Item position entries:
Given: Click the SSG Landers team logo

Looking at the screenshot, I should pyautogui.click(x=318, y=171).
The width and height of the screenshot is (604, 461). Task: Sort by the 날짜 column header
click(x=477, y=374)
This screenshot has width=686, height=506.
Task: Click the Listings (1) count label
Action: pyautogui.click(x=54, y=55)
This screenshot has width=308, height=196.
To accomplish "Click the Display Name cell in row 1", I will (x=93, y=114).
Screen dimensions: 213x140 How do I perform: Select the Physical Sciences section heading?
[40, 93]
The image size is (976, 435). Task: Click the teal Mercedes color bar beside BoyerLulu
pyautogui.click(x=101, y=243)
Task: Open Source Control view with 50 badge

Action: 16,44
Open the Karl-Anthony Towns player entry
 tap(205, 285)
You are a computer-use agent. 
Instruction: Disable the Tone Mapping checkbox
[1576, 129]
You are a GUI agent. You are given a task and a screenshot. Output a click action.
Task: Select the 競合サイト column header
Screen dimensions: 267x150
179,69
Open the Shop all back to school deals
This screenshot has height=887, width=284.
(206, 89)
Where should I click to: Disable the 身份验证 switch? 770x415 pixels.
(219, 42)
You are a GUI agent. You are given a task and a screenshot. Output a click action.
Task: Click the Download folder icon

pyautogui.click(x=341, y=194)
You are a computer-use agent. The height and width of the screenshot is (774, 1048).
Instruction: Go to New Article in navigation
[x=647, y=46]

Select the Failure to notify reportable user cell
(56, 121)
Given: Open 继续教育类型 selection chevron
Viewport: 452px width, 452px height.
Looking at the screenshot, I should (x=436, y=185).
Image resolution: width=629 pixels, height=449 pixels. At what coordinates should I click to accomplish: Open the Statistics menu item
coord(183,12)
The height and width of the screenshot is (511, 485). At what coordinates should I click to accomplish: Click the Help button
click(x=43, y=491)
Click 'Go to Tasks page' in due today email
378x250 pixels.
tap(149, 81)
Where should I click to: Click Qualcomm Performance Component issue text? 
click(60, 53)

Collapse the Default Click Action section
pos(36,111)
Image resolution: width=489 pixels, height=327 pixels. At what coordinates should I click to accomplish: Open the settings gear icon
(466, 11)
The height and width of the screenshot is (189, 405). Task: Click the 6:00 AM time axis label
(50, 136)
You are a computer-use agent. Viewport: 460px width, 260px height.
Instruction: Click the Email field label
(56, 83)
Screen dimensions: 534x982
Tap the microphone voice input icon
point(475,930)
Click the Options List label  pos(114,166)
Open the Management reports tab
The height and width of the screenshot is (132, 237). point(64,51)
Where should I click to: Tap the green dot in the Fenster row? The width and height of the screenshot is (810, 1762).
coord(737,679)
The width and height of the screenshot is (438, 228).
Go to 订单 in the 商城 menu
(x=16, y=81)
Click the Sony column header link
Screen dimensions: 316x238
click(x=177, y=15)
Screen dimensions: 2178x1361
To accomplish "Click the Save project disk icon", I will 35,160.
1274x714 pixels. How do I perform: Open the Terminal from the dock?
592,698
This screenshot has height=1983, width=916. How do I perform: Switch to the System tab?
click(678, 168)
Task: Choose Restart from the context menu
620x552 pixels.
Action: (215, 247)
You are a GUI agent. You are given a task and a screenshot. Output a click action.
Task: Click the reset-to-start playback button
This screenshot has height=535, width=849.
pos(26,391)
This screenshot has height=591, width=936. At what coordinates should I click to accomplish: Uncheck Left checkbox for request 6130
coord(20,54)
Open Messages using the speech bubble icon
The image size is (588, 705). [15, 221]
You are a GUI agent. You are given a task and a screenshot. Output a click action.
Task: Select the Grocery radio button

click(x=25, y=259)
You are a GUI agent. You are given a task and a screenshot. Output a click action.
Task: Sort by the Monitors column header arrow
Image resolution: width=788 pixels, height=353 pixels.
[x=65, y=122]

■ **Do this**: Reproduce the entire listing above verbatim, line for line.

■ **Right answer**:
Given: Click the SSG Landers team logo

Looking at the screenshot, I should pyautogui.click(x=318, y=171).
The width and height of the screenshot is (604, 461). Task: Sort by the 날짜 column header
click(x=477, y=374)
This screenshot has width=686, height=506.
Task: Click the Listings (1) count label
Action: pyautogui.click(x=54, y=55)
This screenshot has width=308, height=196.
To accomplish "Click the Display Name cell in row 1", I will (x=93, y=114).
Screen dimensions: 213x140 How do I perform: Select the Physical Sciences section heading?
[40, 93]
The image size is (976, 435). Task: Click the teal Mercedes color bar beside BoyerLulu
pyautogui.click(x=101, y=243)
Task: Open Source Control view with 50 badge

Action: 16,44
Open the Karl-Anthony Towns player entry
 tap(205, 285)
You are a computer-use agent. 
Instruction: Disable the Tone Mapping checkbox
[1576, 129]
You are a GUI agent. You are given a task and a screenshot. Output a click action.
Task: Select the 競合サイト column header
Screen dimensions: 267x150
179,69
Open the Shop all back to school deals
This screenshot has height=887, width=284.
(206, 89)
Where should I click to: Disable the 身份验证 switch? 770x415 pixels.
(219, 42)
You are a GUI agent. You are given a task and a screenshot. Output a click action.
Task: Click the Download folder icon

pyautogui.click(x=341, y=194)
You are a computer-use agent. The height and width of the screenshot is (774, 1048).
Instruction: Go to New Article in navigation
[x=647, y=46]

Select the Failure to notify reportable user cell
(56, 121)
Given: Open 继续教育类型 selection chevron
Viewport: 452px width, 452px height.
Looking at the screenshot, I should (x=436, y=185).
Image resolution: width=629 pixels, height=449 pixels. At what coordinates should I click to accomplish: Open the Statistics menu item
coord(183,12)
The height and width of the screenshot is (511, 485). At what coordinates should I click to accomplish: Click the Help button
click(x=43, y=491)
Click 'Go to Tasks page' in due today email
378x250 pixels.
tap(149, 81)
Where should I click to: Click Qualcomm Performance Component issue text? 
click(60, 53)

Collapse the Default Click Action section
pos(36,111)
Image resolution: width=489 pixels, height=327 pixels. At what coordinates should I click to accomplish: Open the settings gear icon
(466, 11)
The height and width of the screenshot is (189, 405). Task: Click the 6:00 AM time axis label
(50, 136)
You are a computer-use agent. Viewport: 460px width, 260px height.
Instruction: Click the Email field label
(56, 83)
Screen dimensions: 534x982
Tap the microphone voice input icon
point(475,930)
Click the Options List label  pos(114,166)
Open the Management reports tab
The height and width of the screenshot is (132, 237). point(64,51)
Where should I click to: Tap the green dot in the Fenster row? The width and height of the screenshot is (810, 1762).
coord(737,679)
The width and height of the screenshot is (438, 228).
Go to 订单 in the 商城 menu
(x=16, y=81)
Click the Sony column header link
Screen dimensions: 316x238
click(x=177, y=15)
Screen dimensions: 2178x1361
To accomplish "Click the Save project disk icon", I will 35,160.
1274x714 pixels. How do I perform: Open the Terminal from the dock?
592,698
This screenshot has height=1983, width=916. How do I perform: Switch to the System tab?
click(678, 168)
Task: Choose Restart from the context menu
620x552 pixels.
Action: (215, 247)
You are a GUI agent. You are given a task and a screenshot. Output a click action.
Task: Click the reset-to-start playback button
This screenshot has height=535, width=849.
pos(26,391)
This screenshot has height=591, width=936. At what coordinates should I click to accomplish: Uncheck Left checkbox for request 6130
coord(20,54)
Open Messages using the speech bubble icon
The image size is (588, 705). [15, 221]
You are a GUI agent. You are given a task and a screenshot. Output a click action.
Task: Select the Grocery radio button

click(x=25, y=259)
You are a GUI agent. You are given a task and a screenshot. Output a click action.
Task: Sort by the Monitors column header arrow
Image resolution: width=788 pixels, height=353 pixels.
[x=65, y=122]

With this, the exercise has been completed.